Scientists following the evolution of a single strain of bacteria reported that it underwent several steps of mutation, surprising in its complexity, to acquire the ability to use a new food source.
“When I started that project, I thought I would find one or two mutations and be done with it,” said Zachary Blount, a member of Lenski’s lab. “But instead, there may be dozens of mutations working together.”
“Creationists sometimes argue that even two mutations for one trait is too much complexity, yet here we see that evolution manages that with ease,” he said.
To study evolution in real time, Lenski followed the descendents of a single E. coli bacterium, a bug that normally populates our intestines. Bacteria have short life spans and in this experiment went through more than six generations a day.

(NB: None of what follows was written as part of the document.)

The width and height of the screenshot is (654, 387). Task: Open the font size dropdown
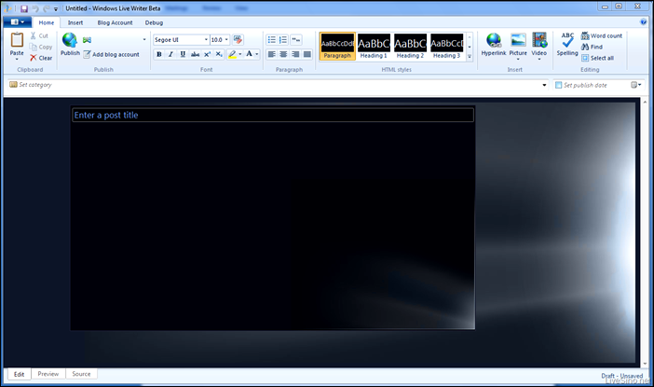(x=225, y=40)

Every day for 25 years — over 50,000 bacterial lifetimes — members of Lenski’s lab transferred the E. coli into a new flask with sugar solution. Every 500 generations, a part of the population was stowed in a freezer, creating a fossil record that can be brought back to life.
One day in 2003, the scientists observed something peculiar: A flask was much more densely populated than usual. At first the scientists suspected contamination. But then they found that after 30,000 generations, the bacteria had discovered how to use a different chemical as a food source. Citrate, the chemical in question, is given to the bacteria to help them absorb minerals and cannot normally be digested in the presence of oxygen.

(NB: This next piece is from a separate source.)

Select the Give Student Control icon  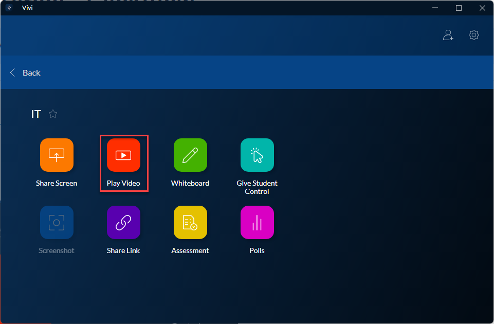click(x=257, y=155)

What the researchers found was that a gene, normally responsible for letting citrate into the cell only in the absence of oxygen, had moved to a new location in the bacterium’s DNA. There it was controlled by a different switch, enabling citrate to enter even when oxygen was present. But this was only the second of three steps, the scientists found. An additional set of mutations were necessary in the beginning; the final step was multiplying the gene inside the DNA to make the bacteria much more efficient in their absorption of citrate.
The scientists conclude that these three stages may be universal evolutionary principles. “Even evolutionary changes that seem to be very sudden and dramatic may typically require a series of multiple steps drawn out over much longer periods of time than meets the eye,” Lenski said.